Ocurrió lo
que vamos a contar en una noche tormentosa en las orillas del Nalón, en la
hermosa región asturiana.
El retumbar
de los truenos se unía a los mugidos del océano y torrentes de agua inundaban
los valles. Era imposible que en una noche así alguien pudiera aventurarse a
caminar a través de los campos. Sin embargo, un hombre realizaba eso que
parecía tan imposible. El caminante avanzaba impávido sin hacer caso de nada.

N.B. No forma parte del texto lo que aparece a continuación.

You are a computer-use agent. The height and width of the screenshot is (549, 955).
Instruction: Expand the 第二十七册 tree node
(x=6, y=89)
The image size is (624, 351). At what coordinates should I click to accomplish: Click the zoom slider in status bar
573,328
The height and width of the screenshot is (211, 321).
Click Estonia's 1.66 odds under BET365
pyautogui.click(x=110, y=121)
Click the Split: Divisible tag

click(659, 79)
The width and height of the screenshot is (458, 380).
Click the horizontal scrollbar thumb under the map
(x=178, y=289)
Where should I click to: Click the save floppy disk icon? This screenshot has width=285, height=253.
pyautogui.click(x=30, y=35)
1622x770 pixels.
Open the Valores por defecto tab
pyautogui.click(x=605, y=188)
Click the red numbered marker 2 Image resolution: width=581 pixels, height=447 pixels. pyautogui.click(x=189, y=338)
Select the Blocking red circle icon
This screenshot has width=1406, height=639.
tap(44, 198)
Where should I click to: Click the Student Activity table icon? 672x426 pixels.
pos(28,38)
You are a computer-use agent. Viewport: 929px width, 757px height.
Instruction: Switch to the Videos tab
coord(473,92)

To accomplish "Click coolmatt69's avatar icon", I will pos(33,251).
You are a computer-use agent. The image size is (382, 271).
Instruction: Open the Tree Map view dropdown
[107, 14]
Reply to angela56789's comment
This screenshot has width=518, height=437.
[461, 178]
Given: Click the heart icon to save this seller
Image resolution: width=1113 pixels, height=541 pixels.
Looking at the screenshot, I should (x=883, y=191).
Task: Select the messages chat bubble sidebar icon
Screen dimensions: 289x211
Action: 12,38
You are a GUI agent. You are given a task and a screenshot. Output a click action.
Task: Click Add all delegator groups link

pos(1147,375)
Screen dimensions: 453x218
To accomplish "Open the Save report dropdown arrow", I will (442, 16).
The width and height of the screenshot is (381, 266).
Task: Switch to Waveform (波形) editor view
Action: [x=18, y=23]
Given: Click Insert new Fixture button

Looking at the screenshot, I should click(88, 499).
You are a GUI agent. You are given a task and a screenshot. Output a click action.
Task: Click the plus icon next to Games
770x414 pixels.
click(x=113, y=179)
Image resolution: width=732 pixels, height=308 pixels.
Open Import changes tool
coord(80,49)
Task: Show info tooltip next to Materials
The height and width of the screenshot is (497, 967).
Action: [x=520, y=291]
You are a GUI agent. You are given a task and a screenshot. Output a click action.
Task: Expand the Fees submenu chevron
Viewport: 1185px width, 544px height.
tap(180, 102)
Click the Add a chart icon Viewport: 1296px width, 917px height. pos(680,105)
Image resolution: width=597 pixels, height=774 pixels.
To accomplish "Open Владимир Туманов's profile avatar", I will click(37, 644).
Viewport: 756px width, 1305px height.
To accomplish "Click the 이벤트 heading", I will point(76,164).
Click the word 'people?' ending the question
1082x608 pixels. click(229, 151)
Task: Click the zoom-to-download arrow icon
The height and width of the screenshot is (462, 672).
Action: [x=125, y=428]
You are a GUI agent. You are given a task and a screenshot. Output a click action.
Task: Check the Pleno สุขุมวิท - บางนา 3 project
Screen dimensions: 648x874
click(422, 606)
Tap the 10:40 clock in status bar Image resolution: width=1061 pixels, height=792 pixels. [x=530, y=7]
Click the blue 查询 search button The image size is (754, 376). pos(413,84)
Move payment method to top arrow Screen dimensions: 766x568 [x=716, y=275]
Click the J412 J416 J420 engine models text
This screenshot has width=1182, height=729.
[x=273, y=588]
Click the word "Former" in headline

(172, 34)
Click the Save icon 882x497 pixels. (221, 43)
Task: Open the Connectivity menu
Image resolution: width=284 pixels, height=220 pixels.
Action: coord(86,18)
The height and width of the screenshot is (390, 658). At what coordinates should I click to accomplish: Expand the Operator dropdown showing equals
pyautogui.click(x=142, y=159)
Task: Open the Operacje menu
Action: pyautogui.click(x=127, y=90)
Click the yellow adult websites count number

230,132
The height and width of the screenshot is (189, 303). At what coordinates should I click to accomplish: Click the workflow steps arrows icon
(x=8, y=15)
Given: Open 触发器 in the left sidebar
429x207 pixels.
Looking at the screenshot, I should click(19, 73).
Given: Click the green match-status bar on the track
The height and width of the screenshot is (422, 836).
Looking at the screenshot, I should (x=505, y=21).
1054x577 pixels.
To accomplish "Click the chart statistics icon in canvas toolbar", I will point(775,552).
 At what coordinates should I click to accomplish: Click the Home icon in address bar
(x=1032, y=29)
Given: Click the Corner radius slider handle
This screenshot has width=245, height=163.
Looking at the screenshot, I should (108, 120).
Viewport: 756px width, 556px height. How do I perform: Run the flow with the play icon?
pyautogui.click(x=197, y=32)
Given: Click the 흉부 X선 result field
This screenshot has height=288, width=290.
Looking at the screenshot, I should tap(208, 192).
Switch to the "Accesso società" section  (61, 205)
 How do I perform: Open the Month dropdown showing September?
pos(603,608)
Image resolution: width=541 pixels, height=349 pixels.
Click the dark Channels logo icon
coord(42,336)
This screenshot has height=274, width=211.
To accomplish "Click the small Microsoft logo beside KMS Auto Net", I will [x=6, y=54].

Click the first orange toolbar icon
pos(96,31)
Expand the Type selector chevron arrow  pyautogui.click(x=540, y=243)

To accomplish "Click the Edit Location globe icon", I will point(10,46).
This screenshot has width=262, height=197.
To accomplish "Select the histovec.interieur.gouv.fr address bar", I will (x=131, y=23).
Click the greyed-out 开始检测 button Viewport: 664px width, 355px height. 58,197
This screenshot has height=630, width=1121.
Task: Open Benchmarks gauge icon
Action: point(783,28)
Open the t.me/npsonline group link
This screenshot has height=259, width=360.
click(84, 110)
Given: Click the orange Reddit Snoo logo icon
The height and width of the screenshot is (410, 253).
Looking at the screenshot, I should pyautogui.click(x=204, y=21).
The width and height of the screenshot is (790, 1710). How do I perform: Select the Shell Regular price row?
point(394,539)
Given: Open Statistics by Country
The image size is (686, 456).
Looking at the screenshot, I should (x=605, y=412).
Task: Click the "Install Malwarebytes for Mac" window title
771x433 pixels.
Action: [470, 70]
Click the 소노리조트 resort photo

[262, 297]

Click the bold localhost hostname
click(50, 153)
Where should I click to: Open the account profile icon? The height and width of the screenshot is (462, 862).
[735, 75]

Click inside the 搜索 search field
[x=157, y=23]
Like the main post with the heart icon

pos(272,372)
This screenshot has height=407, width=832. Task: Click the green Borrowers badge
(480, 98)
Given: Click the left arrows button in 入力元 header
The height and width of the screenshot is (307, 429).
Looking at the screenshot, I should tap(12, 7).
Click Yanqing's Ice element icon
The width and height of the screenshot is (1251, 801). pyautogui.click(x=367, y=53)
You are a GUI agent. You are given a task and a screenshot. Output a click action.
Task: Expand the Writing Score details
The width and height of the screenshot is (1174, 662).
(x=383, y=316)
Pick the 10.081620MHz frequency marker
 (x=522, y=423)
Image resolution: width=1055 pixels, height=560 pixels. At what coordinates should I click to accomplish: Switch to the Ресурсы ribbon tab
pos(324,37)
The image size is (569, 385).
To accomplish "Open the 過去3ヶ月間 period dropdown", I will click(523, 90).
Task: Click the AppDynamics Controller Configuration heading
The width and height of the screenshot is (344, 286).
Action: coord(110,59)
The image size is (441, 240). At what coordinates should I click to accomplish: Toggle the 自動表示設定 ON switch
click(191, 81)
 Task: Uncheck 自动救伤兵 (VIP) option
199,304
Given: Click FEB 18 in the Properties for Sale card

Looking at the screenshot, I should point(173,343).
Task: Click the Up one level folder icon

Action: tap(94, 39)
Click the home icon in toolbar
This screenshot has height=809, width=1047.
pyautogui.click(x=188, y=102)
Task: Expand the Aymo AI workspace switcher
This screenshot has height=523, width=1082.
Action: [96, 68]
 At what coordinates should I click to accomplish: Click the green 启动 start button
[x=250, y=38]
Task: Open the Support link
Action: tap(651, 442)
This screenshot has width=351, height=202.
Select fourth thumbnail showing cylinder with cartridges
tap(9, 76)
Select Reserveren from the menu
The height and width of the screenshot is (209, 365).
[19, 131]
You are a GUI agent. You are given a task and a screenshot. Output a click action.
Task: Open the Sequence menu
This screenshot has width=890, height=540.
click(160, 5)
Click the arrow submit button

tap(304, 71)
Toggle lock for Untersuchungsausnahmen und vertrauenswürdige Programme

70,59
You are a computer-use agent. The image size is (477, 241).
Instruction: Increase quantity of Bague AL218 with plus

Un rayo cayó de las alturas y tronchó un árbol que cayó a unos pasos del
hombre.
Al fondo
del bosque se hallaba una pequeña ermita y tan sólo el afán por llegar a ella
podía disculpar la temeridad de aquel hombre inasequible al desaliento.
Finalmente,
llegó al sagrado lugar. Se quitó el casco de cuero que cubría su cabeza y luego
sus labios murmuraron una oración.
El
semblante del hombre era rudo, sus facciones denotaban energía de carácter y
era hercúlea la complexión de su cuerpo.
Ajeno a la
tormenta penetró en el atrio de la ermita. Su traje ofrecía un aspecto
lamentable. Cansado del esfuerzo realizado, se apoyó en un rincón para
descansar.
El lugar
estaba solitario a horas tan avanzadas de la noche. Pero de pronto se oyó a lo
lejos el galopar de un caballo.
El
desconocido comprendió, por el ruido de los cascos, que se dirigía hacia allí.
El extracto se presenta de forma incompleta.